§ **What is being asked**:
Copy the data from the line containing "Identify the location of like-button: 17." down to the line containing "This screenshot has width=973, height=887.", both lines included, with the requests unchanged. Offset every coordinate in the answers by -144.

§ **Entries supplied**:

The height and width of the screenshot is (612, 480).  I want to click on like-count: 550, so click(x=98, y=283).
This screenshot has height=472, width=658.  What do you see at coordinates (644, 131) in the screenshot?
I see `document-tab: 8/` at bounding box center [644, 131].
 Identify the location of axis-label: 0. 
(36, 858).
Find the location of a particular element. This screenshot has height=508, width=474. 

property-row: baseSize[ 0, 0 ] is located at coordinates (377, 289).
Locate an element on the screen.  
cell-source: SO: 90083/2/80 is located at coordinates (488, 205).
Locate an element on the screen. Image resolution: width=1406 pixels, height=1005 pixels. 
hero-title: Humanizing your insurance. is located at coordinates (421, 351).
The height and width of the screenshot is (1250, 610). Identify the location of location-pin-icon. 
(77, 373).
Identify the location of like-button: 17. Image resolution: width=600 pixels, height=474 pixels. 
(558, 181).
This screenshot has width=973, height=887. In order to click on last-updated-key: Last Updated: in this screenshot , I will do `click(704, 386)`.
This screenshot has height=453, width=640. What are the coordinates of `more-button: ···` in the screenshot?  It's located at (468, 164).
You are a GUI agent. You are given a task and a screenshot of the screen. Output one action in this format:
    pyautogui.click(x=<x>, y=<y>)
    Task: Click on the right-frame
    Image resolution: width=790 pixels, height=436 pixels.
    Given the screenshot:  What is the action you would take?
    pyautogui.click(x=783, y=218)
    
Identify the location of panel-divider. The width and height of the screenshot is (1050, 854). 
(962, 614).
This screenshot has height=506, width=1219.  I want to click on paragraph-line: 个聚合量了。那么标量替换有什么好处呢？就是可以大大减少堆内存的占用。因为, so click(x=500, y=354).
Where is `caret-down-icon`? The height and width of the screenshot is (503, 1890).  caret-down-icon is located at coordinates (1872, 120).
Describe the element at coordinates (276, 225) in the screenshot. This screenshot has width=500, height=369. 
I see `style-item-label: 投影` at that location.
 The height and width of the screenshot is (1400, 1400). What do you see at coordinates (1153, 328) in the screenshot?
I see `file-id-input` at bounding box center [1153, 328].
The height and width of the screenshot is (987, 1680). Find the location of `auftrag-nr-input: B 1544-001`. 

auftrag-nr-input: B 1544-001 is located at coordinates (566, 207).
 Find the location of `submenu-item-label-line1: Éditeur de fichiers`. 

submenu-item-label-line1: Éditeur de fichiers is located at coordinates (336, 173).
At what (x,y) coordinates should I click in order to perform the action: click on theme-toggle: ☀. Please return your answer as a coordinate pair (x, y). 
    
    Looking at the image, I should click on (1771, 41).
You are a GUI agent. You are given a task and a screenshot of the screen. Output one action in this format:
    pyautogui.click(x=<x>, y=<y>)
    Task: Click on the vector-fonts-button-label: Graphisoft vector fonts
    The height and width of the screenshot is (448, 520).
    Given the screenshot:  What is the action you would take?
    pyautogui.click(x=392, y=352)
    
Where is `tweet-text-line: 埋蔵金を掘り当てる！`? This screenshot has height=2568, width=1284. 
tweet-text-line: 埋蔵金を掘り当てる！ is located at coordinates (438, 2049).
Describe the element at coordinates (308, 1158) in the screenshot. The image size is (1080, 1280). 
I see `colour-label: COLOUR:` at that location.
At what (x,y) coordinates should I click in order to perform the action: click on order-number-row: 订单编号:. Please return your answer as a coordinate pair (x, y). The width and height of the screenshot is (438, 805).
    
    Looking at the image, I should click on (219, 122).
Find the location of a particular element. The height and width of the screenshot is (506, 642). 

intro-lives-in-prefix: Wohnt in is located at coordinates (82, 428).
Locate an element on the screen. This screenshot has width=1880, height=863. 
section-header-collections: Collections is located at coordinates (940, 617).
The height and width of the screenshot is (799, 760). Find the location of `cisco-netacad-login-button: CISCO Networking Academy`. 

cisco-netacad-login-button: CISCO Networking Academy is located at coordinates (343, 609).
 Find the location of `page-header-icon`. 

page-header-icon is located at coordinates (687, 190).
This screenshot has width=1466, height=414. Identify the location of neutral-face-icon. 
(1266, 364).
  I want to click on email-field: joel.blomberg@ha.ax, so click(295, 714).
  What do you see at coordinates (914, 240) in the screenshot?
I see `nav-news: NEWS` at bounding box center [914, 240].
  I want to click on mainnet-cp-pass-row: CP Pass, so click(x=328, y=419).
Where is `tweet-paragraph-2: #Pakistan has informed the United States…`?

§ **Solution for this task**:
Identify the location of like-button: 17. Image resolution: width=600 pixels, height=474 pixels. 
(414, 37).
This screenshot has width=973, height=887. In order to click on last-updated-key: Last Updated: in this screenshot , I will do `click(560, 242)`.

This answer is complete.